Partager l'article ! Quand la mort est question de mots...: Cette semaine sera marquée par une nouvelle page sombre du conflit israélo-palestinien. ...
Cette semaine sera marquée par une nouvelle page sombre du conflit israélo-palestinien.
L’assaut israélien contre la « Flottille de la Paix » à destination de Gaza a fait une dizaine de morts.
Selon le camp qui s’exprime, on parle d’incident, d’acte de piraterie, de défense légitime, d’usage disproportionné de la force, …
Moi je dis : tragédie.
Tragédie à chaque fois qu’un homme meurt, tragédie de l’incompréhension, tragédie de la violence comme choix, tragédie du refus, de la négation de l’autre, tragédie séculaire hélas si justement répartie dans le temps et dans l’espace, tragédie des vies perdues, tragédies de ceux qui les ont aimés.
Et puis ?
On nous avance la panoplie des mesures, on promet des enquêtes, on se rejette la faute, on allocutionne, on pérore, on harangue, on témoigne, on disserte, on encommissionne.

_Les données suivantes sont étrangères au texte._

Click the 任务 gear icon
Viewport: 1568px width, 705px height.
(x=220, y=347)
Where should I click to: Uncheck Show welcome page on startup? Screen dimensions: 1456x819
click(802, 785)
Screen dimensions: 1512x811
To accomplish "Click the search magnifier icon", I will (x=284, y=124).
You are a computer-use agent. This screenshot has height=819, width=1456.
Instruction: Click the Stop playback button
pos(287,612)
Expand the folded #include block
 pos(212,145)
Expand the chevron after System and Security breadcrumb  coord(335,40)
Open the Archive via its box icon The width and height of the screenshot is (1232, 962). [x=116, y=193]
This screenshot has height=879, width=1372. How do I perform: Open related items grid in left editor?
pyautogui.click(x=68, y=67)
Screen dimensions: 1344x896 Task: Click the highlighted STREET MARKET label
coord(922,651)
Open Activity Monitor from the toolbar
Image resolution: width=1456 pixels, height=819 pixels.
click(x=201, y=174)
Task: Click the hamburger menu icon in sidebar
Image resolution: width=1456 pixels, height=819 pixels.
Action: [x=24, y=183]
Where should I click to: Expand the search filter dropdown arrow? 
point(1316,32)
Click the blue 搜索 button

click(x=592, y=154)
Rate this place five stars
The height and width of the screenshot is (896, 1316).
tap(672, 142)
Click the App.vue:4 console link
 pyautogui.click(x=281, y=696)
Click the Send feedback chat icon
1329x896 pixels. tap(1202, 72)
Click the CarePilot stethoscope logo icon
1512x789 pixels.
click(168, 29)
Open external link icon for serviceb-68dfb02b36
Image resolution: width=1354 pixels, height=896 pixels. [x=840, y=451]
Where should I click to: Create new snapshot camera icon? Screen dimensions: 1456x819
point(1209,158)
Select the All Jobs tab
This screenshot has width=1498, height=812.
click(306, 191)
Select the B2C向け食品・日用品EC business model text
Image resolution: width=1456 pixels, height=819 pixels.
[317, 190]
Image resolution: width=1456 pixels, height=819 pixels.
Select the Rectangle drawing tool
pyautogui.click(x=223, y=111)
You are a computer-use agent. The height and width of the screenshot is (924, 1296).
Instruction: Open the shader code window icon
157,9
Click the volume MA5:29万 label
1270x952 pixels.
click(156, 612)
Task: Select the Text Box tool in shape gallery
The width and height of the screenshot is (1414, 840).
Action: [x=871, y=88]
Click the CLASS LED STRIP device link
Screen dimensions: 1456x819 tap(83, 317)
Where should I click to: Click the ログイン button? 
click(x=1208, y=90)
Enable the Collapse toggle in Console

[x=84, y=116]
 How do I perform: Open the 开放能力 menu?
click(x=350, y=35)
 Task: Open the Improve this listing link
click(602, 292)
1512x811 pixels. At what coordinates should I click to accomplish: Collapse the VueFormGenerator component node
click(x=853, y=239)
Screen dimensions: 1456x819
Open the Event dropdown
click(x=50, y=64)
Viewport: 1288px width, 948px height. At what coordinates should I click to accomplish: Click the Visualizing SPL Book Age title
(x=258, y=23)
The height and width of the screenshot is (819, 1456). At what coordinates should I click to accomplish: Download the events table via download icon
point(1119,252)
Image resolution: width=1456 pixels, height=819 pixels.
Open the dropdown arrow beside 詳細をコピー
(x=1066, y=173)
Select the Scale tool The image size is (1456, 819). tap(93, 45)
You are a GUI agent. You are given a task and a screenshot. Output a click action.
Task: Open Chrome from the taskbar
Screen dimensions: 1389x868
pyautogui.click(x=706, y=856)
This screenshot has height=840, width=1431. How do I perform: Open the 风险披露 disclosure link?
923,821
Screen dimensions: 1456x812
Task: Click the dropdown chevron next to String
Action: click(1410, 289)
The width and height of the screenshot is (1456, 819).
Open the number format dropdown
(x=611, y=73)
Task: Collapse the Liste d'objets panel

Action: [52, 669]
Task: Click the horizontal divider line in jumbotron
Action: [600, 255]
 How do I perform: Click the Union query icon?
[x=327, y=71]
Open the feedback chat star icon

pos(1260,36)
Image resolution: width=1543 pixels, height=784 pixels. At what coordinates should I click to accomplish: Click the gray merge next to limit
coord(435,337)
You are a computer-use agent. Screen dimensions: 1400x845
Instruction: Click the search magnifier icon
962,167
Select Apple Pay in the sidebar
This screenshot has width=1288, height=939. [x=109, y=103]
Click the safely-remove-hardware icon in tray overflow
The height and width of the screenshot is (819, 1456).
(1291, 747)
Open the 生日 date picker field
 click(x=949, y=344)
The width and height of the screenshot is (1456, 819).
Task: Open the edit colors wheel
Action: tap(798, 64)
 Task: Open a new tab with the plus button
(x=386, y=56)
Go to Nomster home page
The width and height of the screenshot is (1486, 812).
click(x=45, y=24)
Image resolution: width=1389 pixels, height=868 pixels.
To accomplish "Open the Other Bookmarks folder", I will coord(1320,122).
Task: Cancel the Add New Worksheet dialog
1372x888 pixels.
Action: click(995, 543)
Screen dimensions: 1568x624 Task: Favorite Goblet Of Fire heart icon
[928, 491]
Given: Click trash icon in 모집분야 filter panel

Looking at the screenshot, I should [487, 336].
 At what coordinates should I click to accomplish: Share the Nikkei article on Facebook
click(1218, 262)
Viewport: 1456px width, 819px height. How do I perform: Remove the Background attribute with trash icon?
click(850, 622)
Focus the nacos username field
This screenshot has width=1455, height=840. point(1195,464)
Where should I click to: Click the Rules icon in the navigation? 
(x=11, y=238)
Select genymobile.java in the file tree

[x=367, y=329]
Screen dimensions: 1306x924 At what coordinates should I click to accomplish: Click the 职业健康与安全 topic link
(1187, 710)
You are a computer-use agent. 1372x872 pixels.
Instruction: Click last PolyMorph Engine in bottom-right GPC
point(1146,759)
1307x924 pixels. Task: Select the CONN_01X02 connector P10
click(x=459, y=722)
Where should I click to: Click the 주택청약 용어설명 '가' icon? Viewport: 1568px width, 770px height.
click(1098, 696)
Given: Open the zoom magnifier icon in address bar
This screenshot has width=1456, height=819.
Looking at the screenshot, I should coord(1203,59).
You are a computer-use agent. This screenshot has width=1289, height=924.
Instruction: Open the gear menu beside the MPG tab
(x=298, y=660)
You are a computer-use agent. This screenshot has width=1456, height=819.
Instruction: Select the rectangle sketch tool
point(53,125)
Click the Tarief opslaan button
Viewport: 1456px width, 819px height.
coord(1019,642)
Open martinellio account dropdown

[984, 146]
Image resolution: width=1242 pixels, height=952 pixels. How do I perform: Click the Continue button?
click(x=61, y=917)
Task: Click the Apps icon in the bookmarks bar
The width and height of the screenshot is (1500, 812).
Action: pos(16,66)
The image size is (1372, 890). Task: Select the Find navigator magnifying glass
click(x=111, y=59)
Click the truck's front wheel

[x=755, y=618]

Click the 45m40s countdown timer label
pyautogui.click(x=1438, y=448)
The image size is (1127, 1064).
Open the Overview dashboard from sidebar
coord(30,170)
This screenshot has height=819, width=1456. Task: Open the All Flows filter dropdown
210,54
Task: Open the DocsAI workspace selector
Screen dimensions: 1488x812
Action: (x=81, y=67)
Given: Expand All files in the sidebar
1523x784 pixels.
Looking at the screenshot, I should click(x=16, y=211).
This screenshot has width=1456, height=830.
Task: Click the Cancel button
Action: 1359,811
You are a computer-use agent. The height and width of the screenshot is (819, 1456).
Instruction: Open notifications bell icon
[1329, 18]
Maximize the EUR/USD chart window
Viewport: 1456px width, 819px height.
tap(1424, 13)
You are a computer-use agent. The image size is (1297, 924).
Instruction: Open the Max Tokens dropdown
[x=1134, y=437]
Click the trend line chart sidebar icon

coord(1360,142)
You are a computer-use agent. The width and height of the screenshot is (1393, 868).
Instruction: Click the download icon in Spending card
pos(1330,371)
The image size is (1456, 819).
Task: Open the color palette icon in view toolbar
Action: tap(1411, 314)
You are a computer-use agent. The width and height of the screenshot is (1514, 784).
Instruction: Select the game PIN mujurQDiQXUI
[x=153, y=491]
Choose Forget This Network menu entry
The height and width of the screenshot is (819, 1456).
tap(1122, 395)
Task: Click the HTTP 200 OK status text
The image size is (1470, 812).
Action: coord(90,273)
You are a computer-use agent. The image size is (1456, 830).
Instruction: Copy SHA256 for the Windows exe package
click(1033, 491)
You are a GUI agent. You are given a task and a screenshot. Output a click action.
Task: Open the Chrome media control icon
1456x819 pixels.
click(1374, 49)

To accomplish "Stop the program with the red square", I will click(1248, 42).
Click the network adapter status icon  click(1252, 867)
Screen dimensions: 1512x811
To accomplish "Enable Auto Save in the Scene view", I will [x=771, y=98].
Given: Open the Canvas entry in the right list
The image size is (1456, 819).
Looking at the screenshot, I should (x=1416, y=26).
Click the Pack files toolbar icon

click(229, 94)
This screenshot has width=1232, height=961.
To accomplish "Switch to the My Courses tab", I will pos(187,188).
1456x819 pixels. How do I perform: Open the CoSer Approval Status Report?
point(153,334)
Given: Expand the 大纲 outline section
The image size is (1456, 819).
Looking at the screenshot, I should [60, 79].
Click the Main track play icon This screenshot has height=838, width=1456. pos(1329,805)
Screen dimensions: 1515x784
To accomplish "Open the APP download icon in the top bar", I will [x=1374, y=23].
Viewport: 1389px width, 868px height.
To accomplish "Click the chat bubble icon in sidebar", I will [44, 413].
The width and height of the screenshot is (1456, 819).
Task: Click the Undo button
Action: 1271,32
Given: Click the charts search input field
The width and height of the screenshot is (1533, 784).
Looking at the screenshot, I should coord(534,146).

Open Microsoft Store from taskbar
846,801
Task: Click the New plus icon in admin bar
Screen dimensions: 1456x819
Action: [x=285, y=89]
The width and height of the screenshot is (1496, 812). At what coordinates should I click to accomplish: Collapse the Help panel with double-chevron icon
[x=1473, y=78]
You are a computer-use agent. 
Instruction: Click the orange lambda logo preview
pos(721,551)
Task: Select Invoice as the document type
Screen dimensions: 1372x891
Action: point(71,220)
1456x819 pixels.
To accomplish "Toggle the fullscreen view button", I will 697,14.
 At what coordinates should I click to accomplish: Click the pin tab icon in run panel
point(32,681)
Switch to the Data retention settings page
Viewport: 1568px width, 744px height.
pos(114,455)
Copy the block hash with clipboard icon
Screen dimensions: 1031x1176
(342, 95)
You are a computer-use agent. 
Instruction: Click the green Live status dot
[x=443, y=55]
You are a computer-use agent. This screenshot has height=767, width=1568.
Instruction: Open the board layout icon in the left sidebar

Parlons-en de l’enquête et de la Commission. Elle sera « internationale » mais menée par Israël.
Je respecte certes la présomption d’innocence mais le doute m’étreint cependant. Cela ne s’apparente-t-il pas à être désigné pour statuer sur un fait dont on est soupçonné ? Je m’égare peut-être
?
La diplomatie belge ne s’est pas égarée elle ! Elle s’est abstenue !
Et là, je n’ai plus de mots pour exprimer mon incompréhension. Je ne dis pas que les armes doivent répondre aux armes, je dis que le courage politique est la juste et minimale réponse aux
victimes.
Les discours grandiloquents ne sont pas de ma nature mais force m’est de constater qu’à la grande tragédie des victimes s’ajoute ici la petite tragédie de la lâcheté diplomatique.